Interplay between DtxR and nitric oxide reductase activities: a functional genomics approach indicating involvement of homologous protein domains in bacterial pathogenesis

Summary Corynebacterium diphtheriae  pathogenesis depends on the production of toxin (Dtx), which in turn depends on a micromolar concentration of nitric oxide (NO)‐mediated deactivation of DtxR (an iron‐dependent regulator). Inside a host, the pathogen often encounters excess of NO that acts as an oxidative toxicant. Therefore a critical level of NO needs to be maintained by the pathogen. This necessitates reduction of excess NO by the presence of a reductase, namely nitric oxide reductase (NOR).

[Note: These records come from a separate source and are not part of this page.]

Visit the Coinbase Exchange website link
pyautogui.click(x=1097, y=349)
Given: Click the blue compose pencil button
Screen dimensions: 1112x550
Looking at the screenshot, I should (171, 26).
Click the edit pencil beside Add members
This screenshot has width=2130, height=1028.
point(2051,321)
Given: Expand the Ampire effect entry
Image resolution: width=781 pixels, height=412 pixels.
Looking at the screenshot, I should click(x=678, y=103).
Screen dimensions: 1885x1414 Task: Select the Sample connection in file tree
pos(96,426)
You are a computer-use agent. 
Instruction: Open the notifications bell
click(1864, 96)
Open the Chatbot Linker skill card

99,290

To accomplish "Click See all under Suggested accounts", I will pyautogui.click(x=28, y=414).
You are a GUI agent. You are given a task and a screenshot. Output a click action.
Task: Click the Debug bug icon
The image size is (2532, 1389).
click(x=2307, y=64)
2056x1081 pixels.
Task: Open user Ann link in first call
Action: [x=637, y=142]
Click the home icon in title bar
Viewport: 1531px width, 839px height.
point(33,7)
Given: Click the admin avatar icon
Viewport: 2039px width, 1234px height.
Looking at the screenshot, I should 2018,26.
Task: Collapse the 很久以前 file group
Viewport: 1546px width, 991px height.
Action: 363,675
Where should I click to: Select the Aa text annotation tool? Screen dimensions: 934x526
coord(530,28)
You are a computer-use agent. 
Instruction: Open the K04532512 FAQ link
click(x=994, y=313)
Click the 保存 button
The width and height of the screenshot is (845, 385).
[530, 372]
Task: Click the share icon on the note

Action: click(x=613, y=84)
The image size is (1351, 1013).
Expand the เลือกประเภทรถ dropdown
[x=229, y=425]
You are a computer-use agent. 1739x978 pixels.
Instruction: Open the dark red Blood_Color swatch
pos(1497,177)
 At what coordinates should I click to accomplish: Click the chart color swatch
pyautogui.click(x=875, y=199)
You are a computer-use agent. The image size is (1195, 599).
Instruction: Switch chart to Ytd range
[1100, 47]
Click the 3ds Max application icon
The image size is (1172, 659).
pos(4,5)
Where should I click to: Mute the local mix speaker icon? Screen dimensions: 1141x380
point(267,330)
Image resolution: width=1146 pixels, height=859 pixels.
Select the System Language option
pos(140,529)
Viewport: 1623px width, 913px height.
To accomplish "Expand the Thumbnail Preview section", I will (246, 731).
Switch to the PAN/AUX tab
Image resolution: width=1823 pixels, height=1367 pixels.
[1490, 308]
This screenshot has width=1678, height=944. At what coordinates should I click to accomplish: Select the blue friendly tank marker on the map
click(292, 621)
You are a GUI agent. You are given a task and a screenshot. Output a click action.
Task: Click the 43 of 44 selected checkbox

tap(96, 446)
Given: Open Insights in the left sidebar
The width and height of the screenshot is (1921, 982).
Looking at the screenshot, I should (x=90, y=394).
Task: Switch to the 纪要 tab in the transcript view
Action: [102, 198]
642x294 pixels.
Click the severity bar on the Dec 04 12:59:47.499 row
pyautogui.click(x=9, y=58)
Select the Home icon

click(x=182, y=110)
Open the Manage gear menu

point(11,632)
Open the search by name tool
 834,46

Similar to the expression of toxin, the expression of NOR is possibly regulated by another regulator NorR, as has been found in other gram positive and gram‐negative bacteria. Therefore, a correlation between concentration of NO on the deactivation of DtxR and transactivation of NorR becomes apparent. However, unlike many other pathogens the presence of NOR and NorR in C. diphtheriae has not been established. We applied a combination of bioinformatics and comparative genomics approach on C. diphtheriae genome using Escherichia coli as a model organism to find some structural and functional homologoues for the two genes in question. The various domain characteristics for the two proteins (NOR and NorR) have been taken into account in this analysis. Through extensive genome and proteome search we have been able to identify key regulatory genes, which are possibly involved in coordination and control of NO stress in C. diphtheriae . Our finding will progress the understanding of the complete regulatory mechanism for evasion and maintenance of pathogenesis by this and other pathogenic organisms.